# DATA PROVIDED start

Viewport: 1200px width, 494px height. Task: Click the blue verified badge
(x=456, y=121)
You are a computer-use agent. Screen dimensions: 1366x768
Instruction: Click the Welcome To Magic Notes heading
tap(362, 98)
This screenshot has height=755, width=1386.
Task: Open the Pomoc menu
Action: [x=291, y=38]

# DATA PROVIDED end
# DATA PROVIDED start

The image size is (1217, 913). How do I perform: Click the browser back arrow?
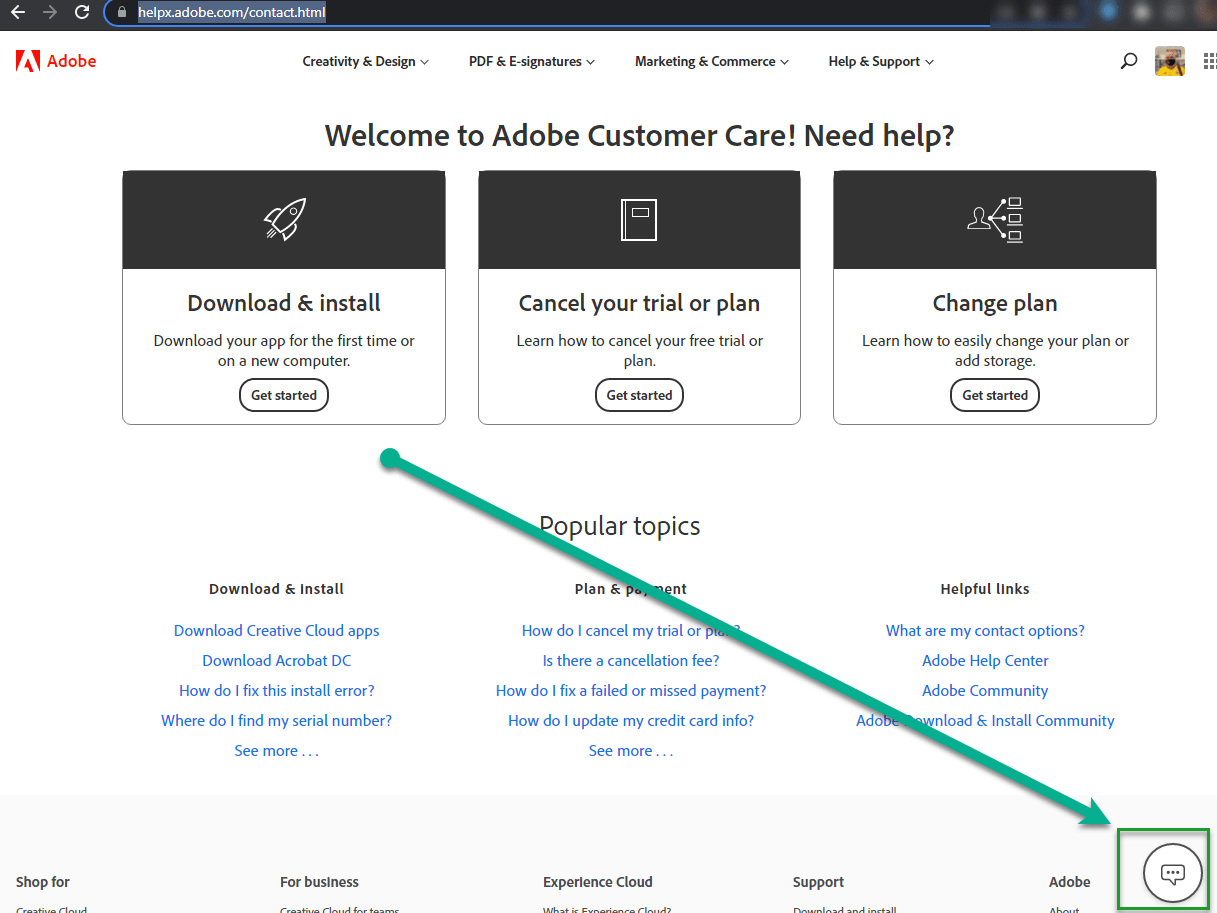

# DATA PROVIDED end

WHAT YOU SHOULD DO:
Reproduce word for word the entries from the line containing "Viewport: 1200px width, 494px" through the line containing "Action: [x=291, y=38]", including both of those lines.

ANSWER TO THE TASK:
Viewport: 1200px width, 494px height. Task: Click the blue verified badge
(x=456, y=121)
You are a computer-use agent. Screen dimensions: 1366x768
Instruction: Click the Welcome To Magic Notes heading
tap(362, 98)
This screenshot has height=755, width=1386.
Task: Open the Pomoc menu
Action: [x=291, y=38]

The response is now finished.